I'm just wondering if anyone has any experience or words of wisdom they would like to share. My expartner of 7 years left 7 months ago. He has now after 3 months of dating moved in with his new partner. My solicitor informed me of this ( we have no contact due to abusive nature on his part), and also that he wants to immediately begin introducing our 3 year old to her and have weekend overnights. He has always has contact, this was reduced due to his aggressive behaviour toward me, he sees our daughter twice a week.
I have no issue with my daughter being introduced to his new partner but feel as the relationship is so new and he has moved in with her so quickly, it would be im everyone's best interest of to wait until they had been together for at least 6 months. I feel as if he is only thinking about himself and not our daughter who deserves to be the primary concern.
I am offering extra contact in the week if he is agreeable to holding off the introduction. My solicitor has advised against mediation due to his previous behaviours, I am currently awaiting his response. Although I certain he will not agree to wait and therefore has said he will (finally) get legal representation and take me to court.
Any advice welcome, thank you.

OurBlanche Sun 06-Mar-16 15:38:50

No, don't do that. You will then be trying to manage his life, control who he sees, when. and making it impossible for him to move on with his own life whilst seeing his daughter.

Think about it the other way round... you get a new partner and, when you want to introduce them to your DD he says no, I don't want that , I think it is wrong you are not putting our child first.
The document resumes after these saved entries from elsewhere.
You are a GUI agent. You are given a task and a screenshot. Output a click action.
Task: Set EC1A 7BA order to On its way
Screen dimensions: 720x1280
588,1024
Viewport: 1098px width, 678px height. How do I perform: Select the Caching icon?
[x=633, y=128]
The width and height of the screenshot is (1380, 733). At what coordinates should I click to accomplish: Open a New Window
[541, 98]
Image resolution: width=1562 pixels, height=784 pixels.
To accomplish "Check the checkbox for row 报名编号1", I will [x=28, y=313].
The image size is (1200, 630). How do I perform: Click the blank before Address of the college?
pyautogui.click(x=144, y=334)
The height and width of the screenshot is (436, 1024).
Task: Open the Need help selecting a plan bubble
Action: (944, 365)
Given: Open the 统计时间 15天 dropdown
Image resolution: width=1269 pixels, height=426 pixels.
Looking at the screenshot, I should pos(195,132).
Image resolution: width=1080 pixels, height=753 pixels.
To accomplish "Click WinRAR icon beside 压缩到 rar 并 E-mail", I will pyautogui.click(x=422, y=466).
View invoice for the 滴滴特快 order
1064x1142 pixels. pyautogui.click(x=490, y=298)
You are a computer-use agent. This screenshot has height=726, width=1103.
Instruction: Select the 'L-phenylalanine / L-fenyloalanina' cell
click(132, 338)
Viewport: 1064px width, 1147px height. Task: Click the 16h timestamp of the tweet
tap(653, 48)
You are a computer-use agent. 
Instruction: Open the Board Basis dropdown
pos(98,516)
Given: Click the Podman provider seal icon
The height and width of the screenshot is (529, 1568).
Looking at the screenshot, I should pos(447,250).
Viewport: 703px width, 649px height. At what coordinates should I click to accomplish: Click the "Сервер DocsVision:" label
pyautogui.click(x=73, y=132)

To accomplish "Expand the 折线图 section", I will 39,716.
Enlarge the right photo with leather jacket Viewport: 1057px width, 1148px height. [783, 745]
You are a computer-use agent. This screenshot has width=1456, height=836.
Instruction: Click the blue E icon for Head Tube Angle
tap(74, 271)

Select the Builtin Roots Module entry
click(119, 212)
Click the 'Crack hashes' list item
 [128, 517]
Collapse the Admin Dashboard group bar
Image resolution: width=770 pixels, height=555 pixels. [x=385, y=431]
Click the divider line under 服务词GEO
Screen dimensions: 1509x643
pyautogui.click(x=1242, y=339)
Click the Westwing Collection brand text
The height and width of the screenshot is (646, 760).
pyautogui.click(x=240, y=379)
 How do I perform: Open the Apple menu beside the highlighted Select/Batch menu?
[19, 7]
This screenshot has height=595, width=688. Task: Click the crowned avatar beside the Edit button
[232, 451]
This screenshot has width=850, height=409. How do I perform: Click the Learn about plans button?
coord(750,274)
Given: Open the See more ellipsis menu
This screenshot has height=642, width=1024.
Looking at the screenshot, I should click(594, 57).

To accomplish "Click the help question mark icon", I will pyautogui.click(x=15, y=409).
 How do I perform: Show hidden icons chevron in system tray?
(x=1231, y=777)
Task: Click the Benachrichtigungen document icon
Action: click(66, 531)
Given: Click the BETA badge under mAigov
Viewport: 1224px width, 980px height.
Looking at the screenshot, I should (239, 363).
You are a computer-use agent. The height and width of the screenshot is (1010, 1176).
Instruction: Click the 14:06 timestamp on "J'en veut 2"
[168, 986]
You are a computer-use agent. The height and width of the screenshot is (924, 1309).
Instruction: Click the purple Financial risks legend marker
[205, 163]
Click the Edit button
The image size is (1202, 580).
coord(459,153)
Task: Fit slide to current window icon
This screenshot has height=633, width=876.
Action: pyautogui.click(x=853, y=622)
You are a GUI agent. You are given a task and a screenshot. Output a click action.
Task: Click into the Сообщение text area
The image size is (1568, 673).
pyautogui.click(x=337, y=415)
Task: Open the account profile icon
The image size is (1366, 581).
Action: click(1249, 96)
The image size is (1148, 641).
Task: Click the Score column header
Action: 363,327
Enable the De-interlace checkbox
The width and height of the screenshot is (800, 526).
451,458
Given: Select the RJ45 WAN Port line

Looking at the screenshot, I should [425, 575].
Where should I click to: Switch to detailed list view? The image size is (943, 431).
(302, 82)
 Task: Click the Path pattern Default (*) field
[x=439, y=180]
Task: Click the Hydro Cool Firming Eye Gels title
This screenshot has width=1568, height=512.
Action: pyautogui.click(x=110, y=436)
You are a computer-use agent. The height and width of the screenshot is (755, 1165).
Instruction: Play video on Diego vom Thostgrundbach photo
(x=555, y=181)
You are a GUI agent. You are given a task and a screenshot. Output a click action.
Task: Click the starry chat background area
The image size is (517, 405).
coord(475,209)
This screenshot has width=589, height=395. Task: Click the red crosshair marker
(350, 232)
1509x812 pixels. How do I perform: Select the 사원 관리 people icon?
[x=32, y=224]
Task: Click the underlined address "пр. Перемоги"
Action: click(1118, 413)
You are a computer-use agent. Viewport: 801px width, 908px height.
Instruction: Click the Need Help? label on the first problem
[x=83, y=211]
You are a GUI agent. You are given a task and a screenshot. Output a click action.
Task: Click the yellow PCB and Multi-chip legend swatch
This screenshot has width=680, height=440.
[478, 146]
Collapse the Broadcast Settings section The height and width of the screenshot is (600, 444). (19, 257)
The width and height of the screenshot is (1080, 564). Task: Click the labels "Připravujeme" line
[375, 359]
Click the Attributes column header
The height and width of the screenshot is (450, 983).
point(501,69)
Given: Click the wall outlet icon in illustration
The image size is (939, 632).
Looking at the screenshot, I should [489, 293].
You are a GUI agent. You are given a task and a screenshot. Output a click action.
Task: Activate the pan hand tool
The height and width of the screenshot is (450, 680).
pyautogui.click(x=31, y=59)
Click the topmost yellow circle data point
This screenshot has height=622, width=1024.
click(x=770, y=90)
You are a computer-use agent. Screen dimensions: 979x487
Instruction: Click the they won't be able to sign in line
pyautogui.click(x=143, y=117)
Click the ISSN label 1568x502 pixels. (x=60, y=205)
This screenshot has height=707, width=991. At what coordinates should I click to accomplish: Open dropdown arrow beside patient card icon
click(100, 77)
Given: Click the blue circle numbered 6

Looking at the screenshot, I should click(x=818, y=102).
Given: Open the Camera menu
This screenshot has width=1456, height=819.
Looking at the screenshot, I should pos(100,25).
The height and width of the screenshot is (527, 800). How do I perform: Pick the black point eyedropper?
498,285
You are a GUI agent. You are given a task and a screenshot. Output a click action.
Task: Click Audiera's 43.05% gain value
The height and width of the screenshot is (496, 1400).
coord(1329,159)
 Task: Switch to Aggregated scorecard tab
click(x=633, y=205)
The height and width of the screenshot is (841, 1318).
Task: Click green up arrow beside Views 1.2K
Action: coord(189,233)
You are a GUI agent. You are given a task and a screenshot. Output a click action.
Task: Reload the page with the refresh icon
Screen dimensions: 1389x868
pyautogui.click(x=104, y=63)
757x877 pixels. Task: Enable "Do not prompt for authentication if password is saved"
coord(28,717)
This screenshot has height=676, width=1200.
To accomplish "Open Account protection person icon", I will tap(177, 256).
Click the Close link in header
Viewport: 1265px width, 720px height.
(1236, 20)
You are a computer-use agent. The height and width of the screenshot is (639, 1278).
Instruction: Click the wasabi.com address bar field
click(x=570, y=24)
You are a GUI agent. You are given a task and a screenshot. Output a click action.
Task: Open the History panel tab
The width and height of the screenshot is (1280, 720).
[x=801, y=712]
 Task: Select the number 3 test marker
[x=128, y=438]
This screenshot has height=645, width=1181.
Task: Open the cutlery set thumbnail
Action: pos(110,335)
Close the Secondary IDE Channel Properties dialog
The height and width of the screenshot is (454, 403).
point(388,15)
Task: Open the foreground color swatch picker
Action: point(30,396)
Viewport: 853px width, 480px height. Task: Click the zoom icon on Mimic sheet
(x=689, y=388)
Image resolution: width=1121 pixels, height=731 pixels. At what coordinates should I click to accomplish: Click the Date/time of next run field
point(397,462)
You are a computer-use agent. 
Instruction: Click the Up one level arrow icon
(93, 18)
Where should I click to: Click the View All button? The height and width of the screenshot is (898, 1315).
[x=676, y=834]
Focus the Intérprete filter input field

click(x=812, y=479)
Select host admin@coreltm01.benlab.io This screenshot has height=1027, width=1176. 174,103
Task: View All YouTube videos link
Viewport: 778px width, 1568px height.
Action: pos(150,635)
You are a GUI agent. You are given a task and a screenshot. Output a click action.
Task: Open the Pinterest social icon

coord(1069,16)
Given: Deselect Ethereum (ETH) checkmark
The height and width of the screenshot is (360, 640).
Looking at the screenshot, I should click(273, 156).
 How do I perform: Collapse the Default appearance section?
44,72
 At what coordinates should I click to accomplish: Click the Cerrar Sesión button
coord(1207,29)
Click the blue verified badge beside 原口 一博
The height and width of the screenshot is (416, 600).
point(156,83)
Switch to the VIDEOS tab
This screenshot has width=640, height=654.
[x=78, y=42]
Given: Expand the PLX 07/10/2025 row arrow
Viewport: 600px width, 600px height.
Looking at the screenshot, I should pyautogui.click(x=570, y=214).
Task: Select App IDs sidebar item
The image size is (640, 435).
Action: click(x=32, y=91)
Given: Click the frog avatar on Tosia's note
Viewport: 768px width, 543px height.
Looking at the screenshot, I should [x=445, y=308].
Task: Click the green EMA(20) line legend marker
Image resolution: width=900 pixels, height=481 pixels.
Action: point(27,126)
Unfortunately, despite his aggression towards you, he has a right to see his child and, as a parent, he also has every right to make decisions about how he parents her. You are even trying to use her as a reward for good behaviour, which would not be well perceived by a judge.

It is difficult but you cannot control his life and access to his daughter like that. You have to find a way to come to terms with his being as much a parent as you are.

Good luck.

Eatdrinkdancemum Sun 06-Mar-16 16:00:29

Hi, want to make clear I'm in no way trying to use our daughter as a reward. I am purely concerned with the speed at which his is trying to involve someone new into her life. He has been dating this lady since December, and was away with his work for half of that and January too. He then moved in with her in Febuary. My point was purely that it would be kinder on our daughter to wait until their relationship is more established before introductions begin. I would not introduce anyone to her after such a short period. He has taken away that choice for our daughter now that he has moved into this ladies home.
I do not want to control access as such, I just think it's extremely speedy on his part.
Thanks for your advice.

MilkTwoSugarsThanks Sun 06-Mar-16 16:03:47

While I agree with your thinking, unfortunately it makes not one iota of difference. Your ex is free to parent how he chooses and if he thinks it's OK there's nothing you can do about it. Sorry.

OurBlanche Sun 06-Mar-16 16:07:08

I am offering extra contact in the week if he is agreeable to holding off the introduction. It was that line that prompted my comment.

I know it is difficult but you are probably going to have to accept that you are not in charge of his relationship with his daughter (or any partner/s he may have) and that he can do as he sees fit with regards to others he has in his life.

As long as he is not putting her in any danger, and you haven't said that he does so fingers crossed, it will be far easier for you if you can let go a little now, at the beginning. You only have to read around here for a little while to see that all sorts of otherwise lovely, normal people tie themselves into knots when they are separated and don't like something their ex does.

I suppose I am saying "Be careful! Don't do that to yourself".